While the new Brigade staff worked on setting up its systems and tactical standard operating procedures from scratch, Directorate of Public Works arranged labor would "completely reset" each building the new brigade would occupy, Gibbs said. That meant extensive renovation, including structure upgrades and putting in new furniture, he added. "We want the Soldiers to feel good about where they go to work and where they live," Gibbs said.
The Brigade needed lots of equipment to fulfill its mission, but only a little of that had arrived. "We have about 16 lines of equipment...that are going to be in the Brigade. They're not 100 percent filled," he said. In fact, Gibbs said he had fewer than 10 "Humvees" now. A light infantry brigade, such as the planned 6th Brigade Combat Team, 25th Infantry Division, moved with "Humvees" and trucks, Gibbs said, so there would be no tracked vehicles in the Brigade. Other lines of equipment included such things as rifles, protective masks, etc. A "line of equipment" refers to one type of equipment issued to the Brigade.
Brigade staff members stepped lively in their efforts to organize the new unit of action from scratch even though people assigned to the "life-cycle" unit would generally be together for a fairly long time, at least the next 3 years.
The Army's strategy, Gibbs explained, was to stand up a lifecycle brigade and give it enough time to become proficient as a combat team. The 6th Brigade Combat Team, 25th Infantry Division was going through the first phase of that life cycle, reset and train, he said. Training would begin after all the SOPs and tactical documents had been written.

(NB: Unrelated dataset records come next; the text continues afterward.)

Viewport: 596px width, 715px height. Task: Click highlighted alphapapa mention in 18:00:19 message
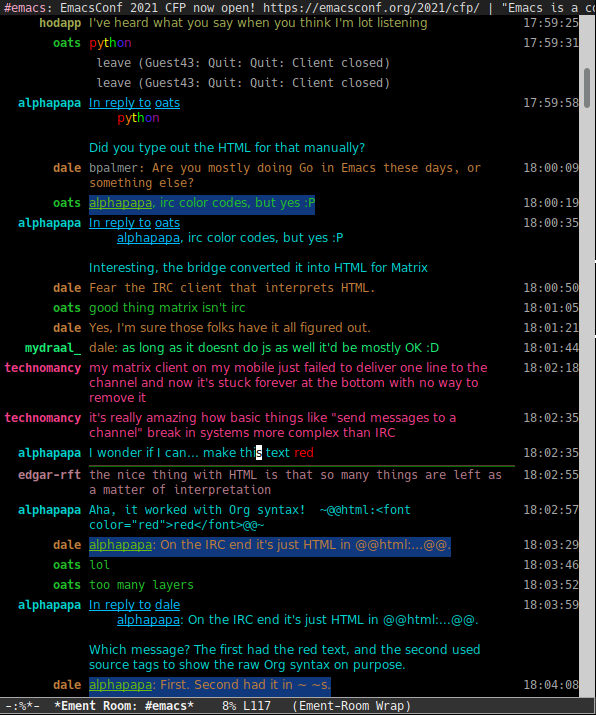point(120,203)
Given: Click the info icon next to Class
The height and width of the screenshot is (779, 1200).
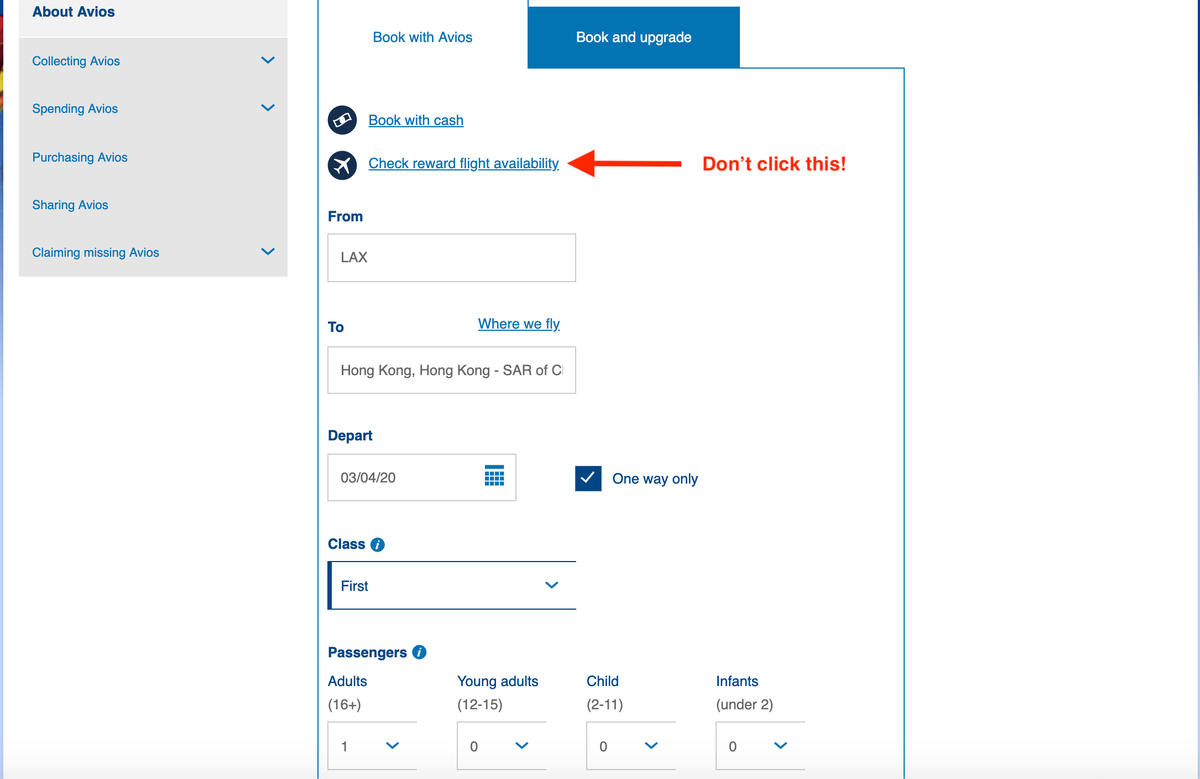Looking at the screenshot, I should tap(378, 544).
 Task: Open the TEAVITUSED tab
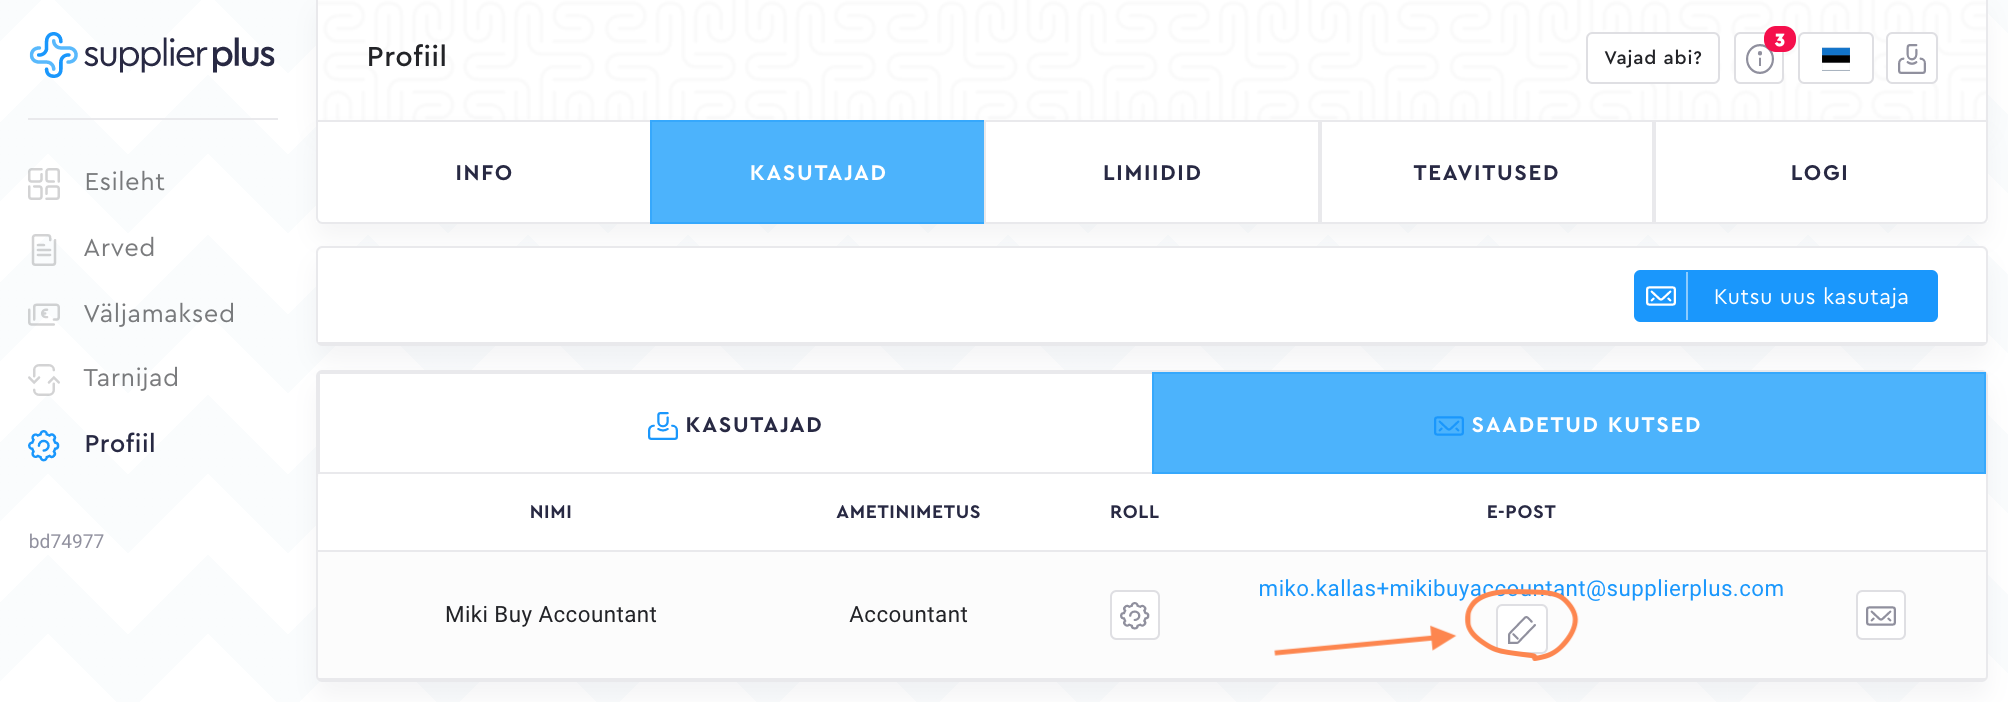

"The first 2 weeks in November  we will do what I call 'omega training.' The leaders will go to the field and work through the tactical SOPs to validate what we wrote and to work through them so we know them," Gibbs said. "It's training the trainers," he emphasized. The SOPs would cover everything from applying camouflage to a soldier's face to the markings that would be put on rucksacks, how to pack a rucksack and tactical maneuvers, Gibbs added.
After "omega training," the Brigade would train all its Soldiers and units to a level of competence that would put the Brigade in the second phase of the life cycle, or "ready" status, Gibbs went on. That status indicated the Brigade was capable of deploying to a combat area, he said, but, "it doesn't mean we will be called to deploy." The final year of the life cycle was generally the time a unit of action would deploy, Gibbs said. Again, that does not mean the Brigade would deploy. Deployment depended on the needs of the Army, he emphasized. Should the 6th Brigade Combat Team never deploy, the 3-year life cycle starts over with a new corps of leaders, Gibbs said.